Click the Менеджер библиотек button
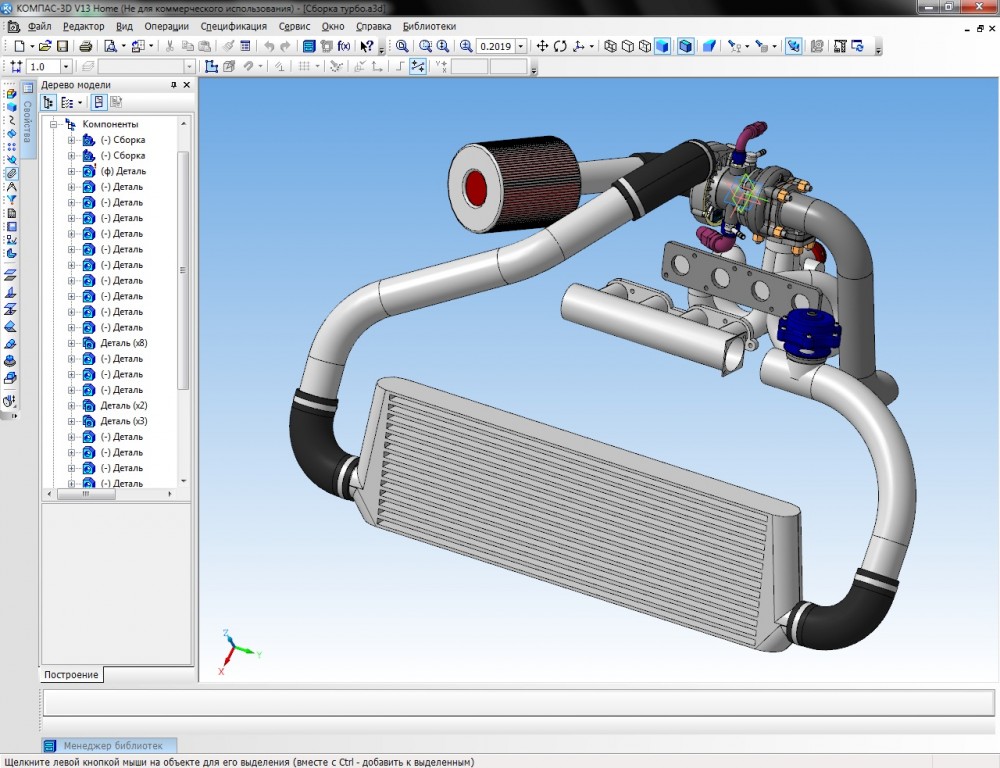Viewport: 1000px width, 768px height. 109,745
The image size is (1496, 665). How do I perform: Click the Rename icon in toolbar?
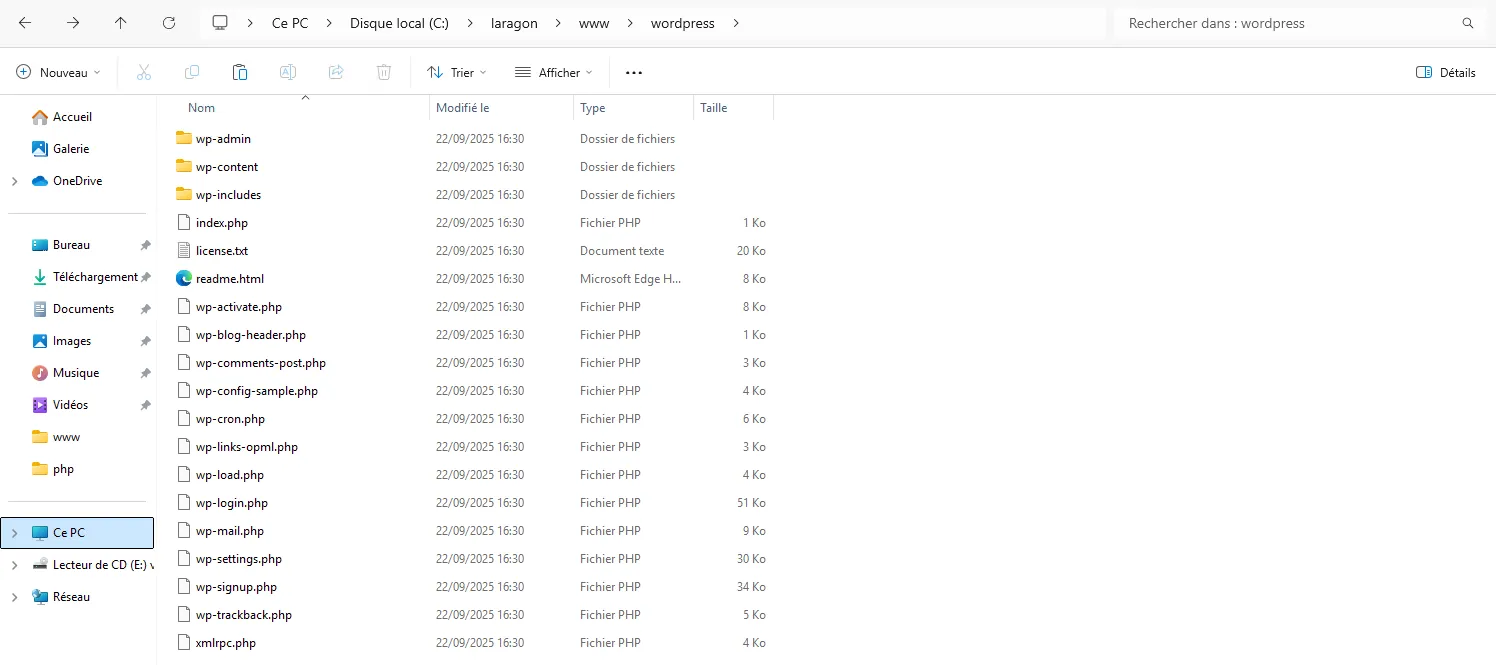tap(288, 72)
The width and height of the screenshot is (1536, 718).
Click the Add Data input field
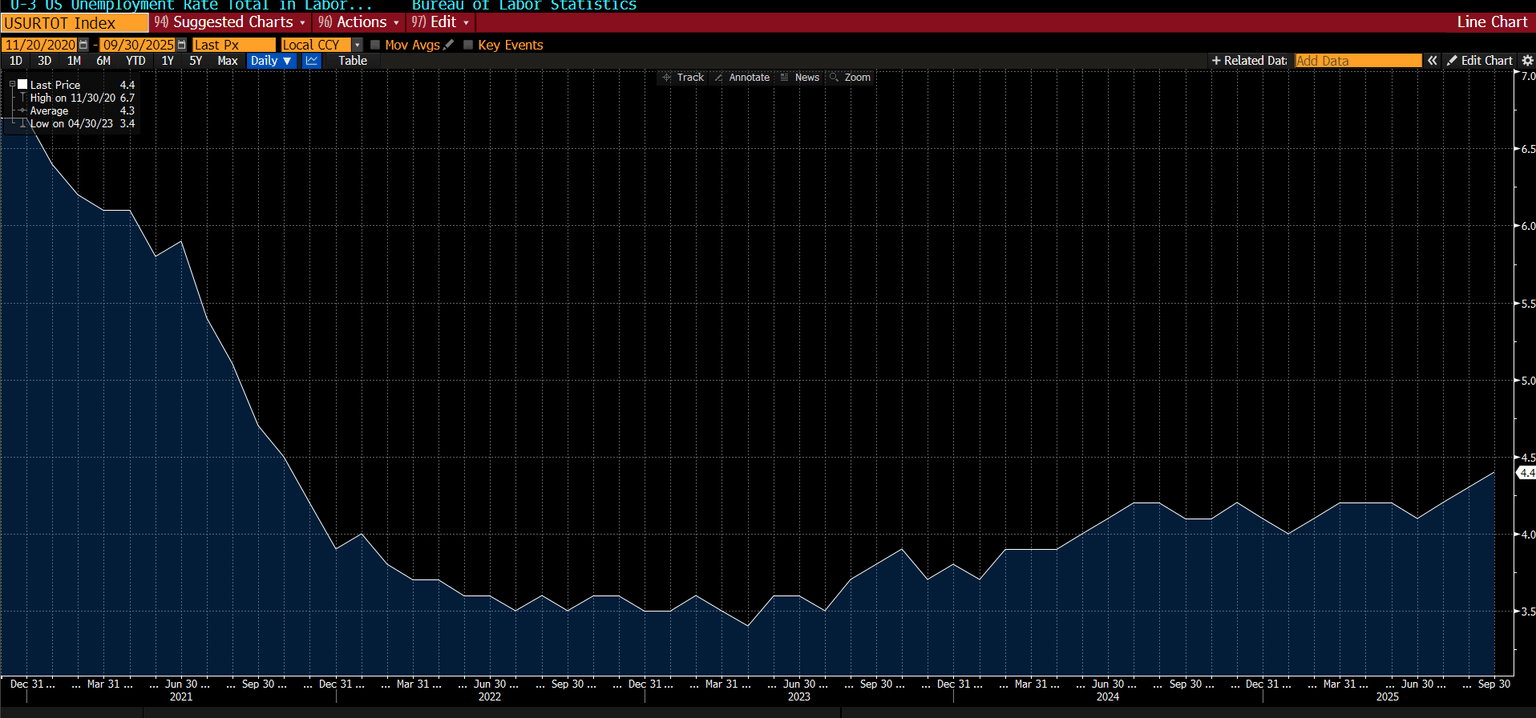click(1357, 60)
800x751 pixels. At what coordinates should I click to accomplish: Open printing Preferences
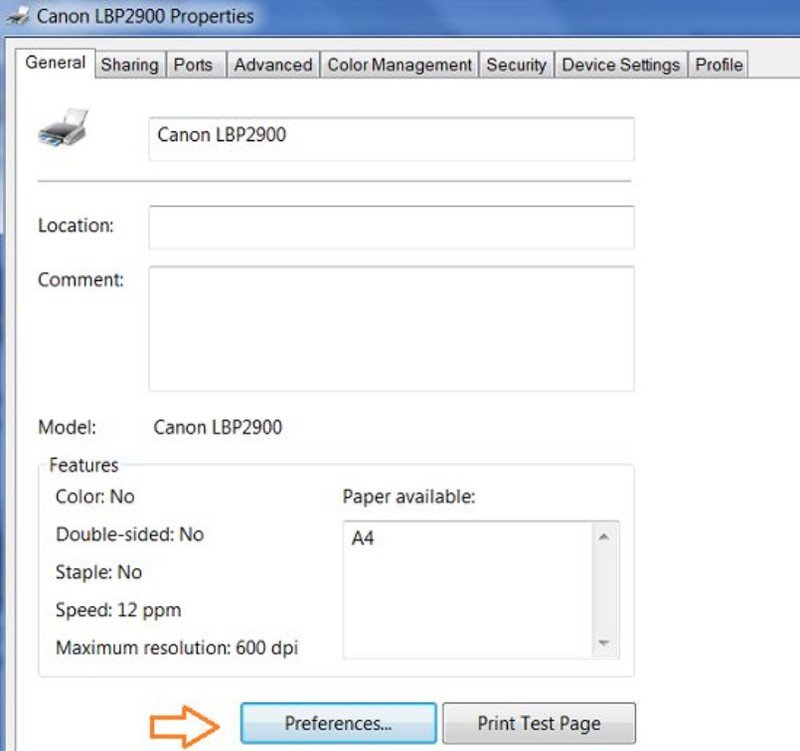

### [PROBLEM DETAILS]
Produce an exact copy of each line of data, skipping embedded images.

### [FINISHED TASK]
Click the Менеджер библиотек button
Viewport: 1000px width, 768px height. 109,745
The image size is (1496, 665). How do I perform: Click the Rename icon in toolbar?
tap(288, 72)
The width and height of the screenshot is (1536, 718).
Click the Add Data input field
click(1357, 60)
800x751 pixels. At what coordinates should I click to accomplish: Open printing Preferences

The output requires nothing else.